Ming Smith on jazz, spirituality and how photography saved her

Marielle Ingram, ID Magazine, 16 November 2021

Ming Smith is the first African-American female photographer to have her work acquired by the Museum of Modern Art in New York City. She graduated Howard University with a focus in microbiology and came to New York to be an artist and modelled as a way of supporting herself. In her photography, Smith finds inspiration in jazz, spirituality, and the everyday creativity of Black life. She is known for her images of Sun Ra, Randy Weston, Pharoah Sanders, Betty Carter, and other jazz musicians who were the main founders of afro-futurism and the New York jazz scene.

 

Ming, it’s so great to speak with you. I’m wondering if we can start off by talking about the beginnings of your artistic practice and growing up in Columbus, Ohio.
I felt isolated in Columbus in many ways, although people used to say my house was magical when they came over. We had a lot of paintings. I had magazines. I had visual material around me. My father made sculptures and my mother did embroidery. It was just a way of life to me, to look and to see. I was mostly influenced by painting. I started looking at paintings at a young age, not at photographers as much. I didn’t think to look at photography as an art form. But I was always aware of the pain that people were going through within my family and even with my friends. I was always, from an early age, an observer as an artist.

 

Do you think there is a relationship between your early interest in painting and some of your works in which you paint on the photographs themselves?
I feel my best work is when the photograph itself looks like a painting, when photography becomes like painting with light.

 

Were you interested in painting as an art practice? Or working in any other mediums like film? Your photographs have such movement to them.
Quite honestly, I think I mostly learned to shoot in black-and-white through watching films. I used to go to all of the movie houses when I came to New York in the 70s. I used to go to one film house after the other.

 

I’m also a dancer. I spend as much time dancing as I do photography. I’ve always been inspired by Katherine Dunham and have travelled to different parts of the African diaspora. I’ve drawn inspiration from the placement of arms in different African dances, the rhythms, the spirituality, the ceremonies, the folklore.

 

When I first saw ballet dancers in Ohio when growing up I didn’t even have the right words to describe it. Even when I came to New York, one of the reasons I wanted to come in the first place was to take dance lessons. I ran away so that I could take dance classes in New York.

 

You ran away?
Yes. The act of running away from conventional life to live the life of an artist was an act of commitment for me because I ran away from something that was supposedly safe to something that was beyond my imagination.

 

Once you moved to New York, what were the major breakthroughs in your work?
When I first moved to New York I wasn’t really photographing as much because I was visiting different dance studios. I would go in and I would see something new. There was a complete world around dance and around Jazz which I became a part of. To me, Jazz is America. It is the first high musical art form originally from America. It’s the music of Black Americans. It is a serious invention and concept that encompasses the struggle of Black American from down blues, to gospel, to spiritual, and Afro-Futurism. To me, it is the alpha-omega. A conundrum and omniscient.

 

But I knew I needed to find my own voice in photography. I think my breakthrough was when I started honing on being present by breathing. I do circular breathing, a system of breathing patterns which allow a musician to sustain notes without a break. This allowed me to find my voice, which I call soft focus and which Arthur Jafa has called the blur. It allows me to capture more than what we know to be present in the physical world.

 

 Spirituality often comes up in your work as well.

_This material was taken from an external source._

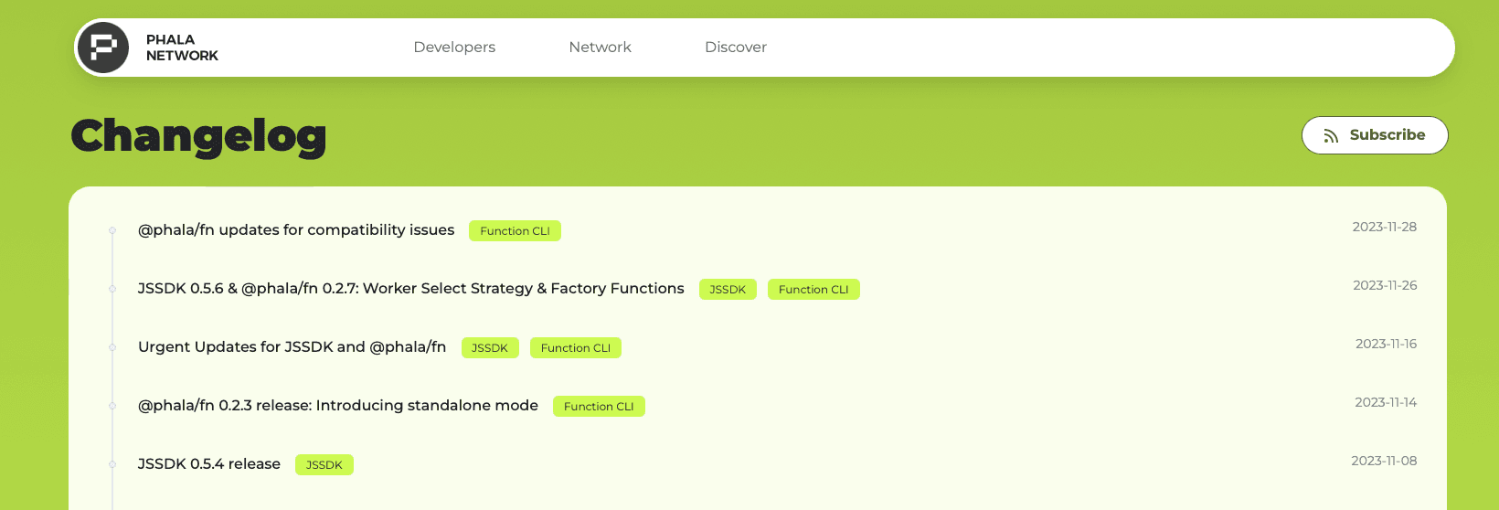
Task: Open '@phala/fn updates for compatibility issues' entry
Action: pos(296,230)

Arthur Jafa talks about the spirit all the time, too. In his films, people are getting the spirit. I had a friend who went to Catholic Church and I would go with her sometimes. I thought it was so mysterious. They have the incense, the lights, the smoke, the windows; you have to get on your knees, stand up, open your mouth and take the flesh. It’s all very dramatic. It was another sense of beauty.

 

When I was young, my grandfather would take me to the church, and I would witness people ‘getting the spirit’. I was terrified because I was so shy. I was worried that if I got the spirit, everyone would be looking at me and I would be totally out of control. Now, even with my photography, I feel the spirit but it allows me to control it. Photography is like a go between. You have to be able to go into yourself, be with yourself while you’re at the same time looking at something outside of yourself.

 

This reminds me of how you’ve said before that photography saved you.
I would say that photography saved me in that it gave me a life of honesty. I was such a shy person but photography allowed me to be present while hiding. I probably wouldn’t have gone out anywhere in New York if I wasn’t shooting.

 

Do you think photography allows you, or helps you, to believe in some sense?
Seeing is believing. It’s all intuition, connection to the higher power. I think it is in Black peoples’ natural disposition to be creators.

 

Before I let you go, can you tell me what are you currently working on?
Right now I have a museum show in Texas. I’m focusing on that. I’m also working on a book called August Moon. I started it in the 90s when I hopped on the Greyhound Bus to visit August Wilson’s hometown, Pittsburg, Pennsylvania, to photograph some of the sites that are featured in his plays. I’m in the process of editing it now and it should come out next year some time.